Bevy is an amazing engine. It let you write games in Rust, like pygame, but with type safety and performance. It’s open source, so no nasty license backstabs, and if the documentation is lacking in place, you just press enter in the IDE and get a direct look at the code.
In Bevy, MeshPipelineKey is part of the rendering engine, it associates a mesh to a material. Each frame – so, probably 120 times per seconds – we check the material of all our meshes, a Bevy game can have from 4 meshes to 10K, even 100K meshes.
There is about a million hash and comparison per second. And MeshPipelineKey is just a tinny little bit of the whole engine, and beyond the engine, we still have your whole game to run. This needs to go damn fast.
With this struct, it doesn’t go damn fast. Why? CPUs are perfect at hashing (especially with the right algorithm) and comparing, it takes a single instruction! But MeshPipelineKey is 23 bytes long, and a CPU can’t compare 23 bytes in one go, it has to load this in two different registers, then keep the hash result and compare it.
This is quite fast, but it’s not enough, it’s not damn fast. What would be damn fast? Using a primitive, like u32, a hash and comparison would be 1 instruction, if not less than 1!
Can we use an u32 instead of this large struct? In the first place, why does it take 23 bytes?
Each field take one byte. bool in Rust takes one byte, not one bit, as you could expect. This is because bools are addressable, and addresses work on bytes, not bits. Otherwise, how would you do &bool?2
Ok, this isn’t a good reason, since references in Rust aren’t addresses.

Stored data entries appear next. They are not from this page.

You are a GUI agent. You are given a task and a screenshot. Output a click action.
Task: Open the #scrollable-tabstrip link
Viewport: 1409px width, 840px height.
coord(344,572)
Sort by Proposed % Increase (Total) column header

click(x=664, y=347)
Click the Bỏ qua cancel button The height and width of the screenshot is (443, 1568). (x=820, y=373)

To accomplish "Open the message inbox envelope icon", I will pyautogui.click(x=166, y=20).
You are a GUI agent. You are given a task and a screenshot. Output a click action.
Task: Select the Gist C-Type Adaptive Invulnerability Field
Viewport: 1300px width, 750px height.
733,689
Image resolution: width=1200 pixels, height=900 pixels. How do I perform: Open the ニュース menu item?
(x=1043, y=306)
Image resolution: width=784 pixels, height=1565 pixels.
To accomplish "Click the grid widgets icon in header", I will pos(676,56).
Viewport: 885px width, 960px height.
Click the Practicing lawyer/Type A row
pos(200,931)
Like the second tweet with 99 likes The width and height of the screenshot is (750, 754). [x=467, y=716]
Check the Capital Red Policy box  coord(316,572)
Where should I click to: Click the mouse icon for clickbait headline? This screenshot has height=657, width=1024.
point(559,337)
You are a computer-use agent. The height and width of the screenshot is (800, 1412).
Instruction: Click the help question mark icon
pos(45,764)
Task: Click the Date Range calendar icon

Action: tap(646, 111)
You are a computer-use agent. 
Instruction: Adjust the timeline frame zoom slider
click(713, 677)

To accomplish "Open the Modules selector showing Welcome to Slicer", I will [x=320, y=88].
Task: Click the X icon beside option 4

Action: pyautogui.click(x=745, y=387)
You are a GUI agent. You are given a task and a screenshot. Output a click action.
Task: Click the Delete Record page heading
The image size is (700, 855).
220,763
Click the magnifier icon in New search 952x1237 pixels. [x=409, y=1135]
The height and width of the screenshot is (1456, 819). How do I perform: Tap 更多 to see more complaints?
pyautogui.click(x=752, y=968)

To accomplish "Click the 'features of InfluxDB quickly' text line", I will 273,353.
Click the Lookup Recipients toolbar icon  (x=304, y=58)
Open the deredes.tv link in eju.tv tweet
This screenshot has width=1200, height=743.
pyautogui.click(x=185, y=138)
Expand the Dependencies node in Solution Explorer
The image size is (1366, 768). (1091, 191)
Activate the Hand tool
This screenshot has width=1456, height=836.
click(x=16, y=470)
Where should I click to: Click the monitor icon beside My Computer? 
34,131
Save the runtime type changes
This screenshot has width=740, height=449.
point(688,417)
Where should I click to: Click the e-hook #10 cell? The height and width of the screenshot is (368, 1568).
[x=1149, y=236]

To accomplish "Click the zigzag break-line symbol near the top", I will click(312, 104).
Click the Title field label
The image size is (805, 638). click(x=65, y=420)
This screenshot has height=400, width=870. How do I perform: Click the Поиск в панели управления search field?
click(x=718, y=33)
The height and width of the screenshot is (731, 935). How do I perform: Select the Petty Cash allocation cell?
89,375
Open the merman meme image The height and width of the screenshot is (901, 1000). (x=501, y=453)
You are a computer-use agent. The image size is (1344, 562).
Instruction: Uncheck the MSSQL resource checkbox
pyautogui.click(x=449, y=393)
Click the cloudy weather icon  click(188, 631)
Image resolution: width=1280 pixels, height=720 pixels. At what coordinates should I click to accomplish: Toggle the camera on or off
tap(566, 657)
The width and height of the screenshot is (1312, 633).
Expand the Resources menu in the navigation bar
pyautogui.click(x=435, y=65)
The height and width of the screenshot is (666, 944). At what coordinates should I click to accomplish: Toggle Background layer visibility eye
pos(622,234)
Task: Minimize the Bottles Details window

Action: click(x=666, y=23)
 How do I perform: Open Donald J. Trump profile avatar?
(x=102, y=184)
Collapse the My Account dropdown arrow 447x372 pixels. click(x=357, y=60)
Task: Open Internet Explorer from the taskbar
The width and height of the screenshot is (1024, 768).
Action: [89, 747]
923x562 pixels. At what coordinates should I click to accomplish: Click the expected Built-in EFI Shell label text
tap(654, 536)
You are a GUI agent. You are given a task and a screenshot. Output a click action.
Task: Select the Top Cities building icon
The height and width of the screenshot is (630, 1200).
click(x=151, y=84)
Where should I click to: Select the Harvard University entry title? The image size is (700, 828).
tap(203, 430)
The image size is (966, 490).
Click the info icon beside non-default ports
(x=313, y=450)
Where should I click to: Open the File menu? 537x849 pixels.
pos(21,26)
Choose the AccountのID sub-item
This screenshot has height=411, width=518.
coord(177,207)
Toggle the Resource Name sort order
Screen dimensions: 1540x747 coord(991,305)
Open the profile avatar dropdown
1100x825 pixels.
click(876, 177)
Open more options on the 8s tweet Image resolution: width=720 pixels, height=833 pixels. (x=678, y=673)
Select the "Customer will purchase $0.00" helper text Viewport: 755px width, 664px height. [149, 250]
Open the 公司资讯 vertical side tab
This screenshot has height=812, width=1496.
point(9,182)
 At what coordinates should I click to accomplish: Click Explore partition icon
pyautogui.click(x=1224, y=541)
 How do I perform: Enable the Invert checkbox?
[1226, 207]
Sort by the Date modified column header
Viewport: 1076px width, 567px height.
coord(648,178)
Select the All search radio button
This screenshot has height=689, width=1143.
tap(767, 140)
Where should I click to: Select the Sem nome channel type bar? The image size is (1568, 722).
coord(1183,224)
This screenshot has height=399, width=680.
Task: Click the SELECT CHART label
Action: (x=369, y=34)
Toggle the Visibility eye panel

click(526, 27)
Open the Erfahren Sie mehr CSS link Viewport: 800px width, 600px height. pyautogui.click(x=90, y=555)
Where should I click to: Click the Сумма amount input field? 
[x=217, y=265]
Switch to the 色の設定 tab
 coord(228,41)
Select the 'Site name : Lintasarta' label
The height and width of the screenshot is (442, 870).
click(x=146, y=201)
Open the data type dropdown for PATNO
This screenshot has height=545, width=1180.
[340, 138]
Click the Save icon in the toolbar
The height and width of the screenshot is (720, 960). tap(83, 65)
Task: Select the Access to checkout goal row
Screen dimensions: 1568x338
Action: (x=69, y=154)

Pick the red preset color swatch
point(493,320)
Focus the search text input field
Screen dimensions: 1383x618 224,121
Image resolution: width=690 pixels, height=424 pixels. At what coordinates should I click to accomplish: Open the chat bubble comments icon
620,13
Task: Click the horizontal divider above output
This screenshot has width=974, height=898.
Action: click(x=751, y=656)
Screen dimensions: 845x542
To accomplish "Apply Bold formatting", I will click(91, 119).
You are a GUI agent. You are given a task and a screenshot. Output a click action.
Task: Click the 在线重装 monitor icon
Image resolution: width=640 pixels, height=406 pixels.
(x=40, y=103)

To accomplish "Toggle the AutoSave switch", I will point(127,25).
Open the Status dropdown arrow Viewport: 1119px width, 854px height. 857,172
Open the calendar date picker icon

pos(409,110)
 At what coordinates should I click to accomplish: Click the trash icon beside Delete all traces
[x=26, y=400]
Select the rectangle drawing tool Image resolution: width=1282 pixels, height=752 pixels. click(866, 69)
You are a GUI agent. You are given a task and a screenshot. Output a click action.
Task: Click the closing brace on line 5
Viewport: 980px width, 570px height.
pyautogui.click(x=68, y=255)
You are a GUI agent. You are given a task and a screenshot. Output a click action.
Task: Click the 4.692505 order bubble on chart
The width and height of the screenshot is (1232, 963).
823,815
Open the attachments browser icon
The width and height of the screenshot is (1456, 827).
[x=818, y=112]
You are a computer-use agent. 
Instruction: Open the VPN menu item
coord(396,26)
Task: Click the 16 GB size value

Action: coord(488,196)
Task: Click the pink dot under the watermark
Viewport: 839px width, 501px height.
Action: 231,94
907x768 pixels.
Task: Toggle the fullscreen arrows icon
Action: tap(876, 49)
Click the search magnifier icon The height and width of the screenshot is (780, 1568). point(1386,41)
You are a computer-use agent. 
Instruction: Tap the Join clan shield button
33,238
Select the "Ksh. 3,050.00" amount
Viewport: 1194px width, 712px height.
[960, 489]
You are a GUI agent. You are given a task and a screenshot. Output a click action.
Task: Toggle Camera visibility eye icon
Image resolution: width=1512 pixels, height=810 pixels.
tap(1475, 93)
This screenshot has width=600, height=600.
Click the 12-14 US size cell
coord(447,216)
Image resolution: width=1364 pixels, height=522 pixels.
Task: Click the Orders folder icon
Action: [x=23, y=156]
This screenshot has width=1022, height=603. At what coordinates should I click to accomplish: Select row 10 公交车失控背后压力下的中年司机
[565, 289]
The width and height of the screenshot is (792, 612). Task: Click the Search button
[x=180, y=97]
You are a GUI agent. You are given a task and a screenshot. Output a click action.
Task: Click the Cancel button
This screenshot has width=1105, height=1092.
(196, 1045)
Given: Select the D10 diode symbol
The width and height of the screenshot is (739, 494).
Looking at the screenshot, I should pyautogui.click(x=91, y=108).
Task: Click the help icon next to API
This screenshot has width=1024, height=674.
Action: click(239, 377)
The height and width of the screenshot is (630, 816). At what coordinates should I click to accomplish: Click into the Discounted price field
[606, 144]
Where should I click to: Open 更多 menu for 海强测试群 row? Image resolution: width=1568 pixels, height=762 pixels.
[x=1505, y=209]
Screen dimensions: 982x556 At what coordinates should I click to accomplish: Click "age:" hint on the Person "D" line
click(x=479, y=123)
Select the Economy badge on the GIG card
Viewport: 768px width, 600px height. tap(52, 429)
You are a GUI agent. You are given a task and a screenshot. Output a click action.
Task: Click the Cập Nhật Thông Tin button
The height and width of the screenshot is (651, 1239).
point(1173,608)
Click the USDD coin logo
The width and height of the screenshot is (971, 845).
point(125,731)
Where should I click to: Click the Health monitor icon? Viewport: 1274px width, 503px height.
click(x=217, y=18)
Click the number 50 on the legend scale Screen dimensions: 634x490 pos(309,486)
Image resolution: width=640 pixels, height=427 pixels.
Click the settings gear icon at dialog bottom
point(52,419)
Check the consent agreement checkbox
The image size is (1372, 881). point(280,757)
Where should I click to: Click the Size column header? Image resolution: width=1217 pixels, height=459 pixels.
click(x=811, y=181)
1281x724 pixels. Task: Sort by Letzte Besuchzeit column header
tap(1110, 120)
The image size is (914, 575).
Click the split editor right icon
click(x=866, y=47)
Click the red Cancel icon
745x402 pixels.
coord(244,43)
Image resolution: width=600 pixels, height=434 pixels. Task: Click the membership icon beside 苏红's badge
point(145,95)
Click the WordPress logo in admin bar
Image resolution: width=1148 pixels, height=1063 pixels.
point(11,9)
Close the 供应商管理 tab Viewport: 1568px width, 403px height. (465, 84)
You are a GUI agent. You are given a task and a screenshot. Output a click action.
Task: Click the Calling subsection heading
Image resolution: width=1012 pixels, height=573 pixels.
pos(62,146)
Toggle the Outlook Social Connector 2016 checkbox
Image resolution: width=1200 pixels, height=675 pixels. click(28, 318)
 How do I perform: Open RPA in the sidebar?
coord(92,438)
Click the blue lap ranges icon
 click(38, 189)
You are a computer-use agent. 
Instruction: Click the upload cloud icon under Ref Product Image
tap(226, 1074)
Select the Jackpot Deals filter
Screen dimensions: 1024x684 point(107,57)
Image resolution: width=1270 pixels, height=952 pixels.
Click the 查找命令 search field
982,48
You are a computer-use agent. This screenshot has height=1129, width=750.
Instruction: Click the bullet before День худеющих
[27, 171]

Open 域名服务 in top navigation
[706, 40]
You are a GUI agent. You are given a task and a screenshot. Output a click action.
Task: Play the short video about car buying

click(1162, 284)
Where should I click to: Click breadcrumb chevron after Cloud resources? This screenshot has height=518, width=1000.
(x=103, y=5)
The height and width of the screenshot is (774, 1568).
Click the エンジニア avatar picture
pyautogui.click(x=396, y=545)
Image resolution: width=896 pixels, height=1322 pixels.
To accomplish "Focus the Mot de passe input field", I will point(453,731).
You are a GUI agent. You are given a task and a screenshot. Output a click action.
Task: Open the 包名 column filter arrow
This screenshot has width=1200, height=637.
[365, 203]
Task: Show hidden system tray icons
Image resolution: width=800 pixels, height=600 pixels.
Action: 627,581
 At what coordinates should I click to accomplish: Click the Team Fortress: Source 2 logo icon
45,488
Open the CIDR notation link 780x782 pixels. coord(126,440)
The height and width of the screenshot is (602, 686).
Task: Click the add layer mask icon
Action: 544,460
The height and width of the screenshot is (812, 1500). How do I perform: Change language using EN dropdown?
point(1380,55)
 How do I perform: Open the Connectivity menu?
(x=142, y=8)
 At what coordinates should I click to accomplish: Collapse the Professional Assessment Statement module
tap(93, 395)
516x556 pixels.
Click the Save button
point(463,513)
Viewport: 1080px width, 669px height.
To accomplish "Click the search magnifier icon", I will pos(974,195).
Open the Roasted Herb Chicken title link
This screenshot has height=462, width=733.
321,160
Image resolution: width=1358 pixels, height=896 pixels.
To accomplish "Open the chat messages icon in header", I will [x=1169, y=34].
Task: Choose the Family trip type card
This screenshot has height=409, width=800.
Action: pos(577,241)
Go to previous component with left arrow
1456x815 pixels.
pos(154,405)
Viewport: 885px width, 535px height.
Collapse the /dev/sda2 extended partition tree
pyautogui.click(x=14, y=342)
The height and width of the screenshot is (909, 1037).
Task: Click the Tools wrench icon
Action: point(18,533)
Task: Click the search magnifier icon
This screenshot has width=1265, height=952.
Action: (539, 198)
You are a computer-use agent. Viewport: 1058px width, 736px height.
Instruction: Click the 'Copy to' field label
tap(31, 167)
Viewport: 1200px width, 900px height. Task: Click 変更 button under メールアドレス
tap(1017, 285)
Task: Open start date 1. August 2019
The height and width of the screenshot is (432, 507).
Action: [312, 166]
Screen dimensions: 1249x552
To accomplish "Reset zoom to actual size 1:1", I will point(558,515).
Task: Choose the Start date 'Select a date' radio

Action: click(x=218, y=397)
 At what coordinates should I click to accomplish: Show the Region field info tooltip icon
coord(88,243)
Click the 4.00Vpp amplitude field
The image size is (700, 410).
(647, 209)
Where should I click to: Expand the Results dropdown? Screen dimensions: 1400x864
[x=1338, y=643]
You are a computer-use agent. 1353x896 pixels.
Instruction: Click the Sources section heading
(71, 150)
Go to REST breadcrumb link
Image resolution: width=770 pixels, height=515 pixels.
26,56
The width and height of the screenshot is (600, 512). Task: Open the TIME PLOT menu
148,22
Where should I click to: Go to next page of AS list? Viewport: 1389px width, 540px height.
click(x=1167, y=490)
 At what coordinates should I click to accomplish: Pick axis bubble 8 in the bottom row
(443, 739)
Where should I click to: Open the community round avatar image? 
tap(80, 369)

Here is how it looks in memory:
The same is true for the other fields. They are all enums with a tinny number of variants. They could be encoded in as few as 2 bits. For example:
enum TonemapMethod {
None = 0b000,
Reinhard = 0b001,
ReinhardLuminance = 0b010,
AcesFitted = 0b011,
Agx = 0b100,
SomewhatBoringDisplayTransform = 0b101,
TonyMcMapface = 0b110,
BlenderFilmic = 0b111,
}
That represents 7*16=112 unused bits (ie bits we are going to hash but don’t care about). That’s about 87.5% of the struct. So many wasted bits!
Can we do better than Rust here? Of course.
Instead of declaring a whole struct, let’s use a u32. Then, we can assign fields to one, two, or three bits. As opposed to using one byte per field.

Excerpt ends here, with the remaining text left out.